The Culver Bulldog hangs proudly on banners through the street, a message of support from the close-knit small town.

But Culver voters on Tuesday narrowly rejected a nearly $10 million bond measure to make repairs to the school district’s old buildings and pay for a piece of land the district purchased back in 2008.

Still, Superintendent and Elementary Principal Stefanie Garber is trying to stay positive.

“The good news is, you don’t need much heat in the spring or in the fall,” she said Wednesday.

Garber said getting the school’s failing heating system updated is crucial –something they’ve been patching up for years, waiting for the money.

It’s the second failed bond measure; as voters also rejected a $14.5 million bond in the fall of 2011.

“There was many weeks where we went, at least one, or a couple days, with no heat. So kids were freezing and at points, didn’t have electricity,” Garber said of the failing heating system and the make-do space heaters that would cause their electricity to short-circuit.

But some residents say they are on fixed incomes and cannot afford to pay more taxes.

There’s also some controversy lingering behind the school’s nearly $2 million land purchase.

The Store and Old Court House Gift Shop owner Christian Avila told NewsChannel 21 he wasn’t surprised the bond failed. He said many of his customers were against paying for the school’s new land.

“The property (cost) was too much, and they actually were not aware of the purchase,” Avila said.

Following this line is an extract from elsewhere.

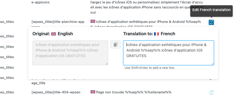Click the Page non trouvée %%sep%% %%sitename%% text
The width and height of the screenshot is (238, 96).
(x=134, y=92)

Garber was not superintendent when the land was bought. but says it was purchased behind closed doors. She said she suspects the land debt portion of the bond was why it didn’t pass.

“The way it was purchased, I wish was done differently,” she said. “So we’re holding the kids hostage and impacting their education because of bitterness toward a decision that was made about buying property.”

Garber says the district will try again in November — and keep trying until it passes.

She doesn’t yet know if the district will ask for less money next time, or even take that controversial land debt off the proposal.

In the meantime, she says, it’s the kids who suffer.

“Perhaps cutting technology, reducing sports or cutting teachers, –we’re going to have to go back to the drawing board,” Garber said about possibly passing a bond that drops the dollars for paying off the land debt.

But she’s hopeful it will pass, ad says the district is slowly winning over voters.

On Tuesday night, when the votes were tallied it turned out 53 percent of voters rejected the measure — which failed by just 60 votes — that’s compared to a 2-to-1 rejection of the last levy request in 2011.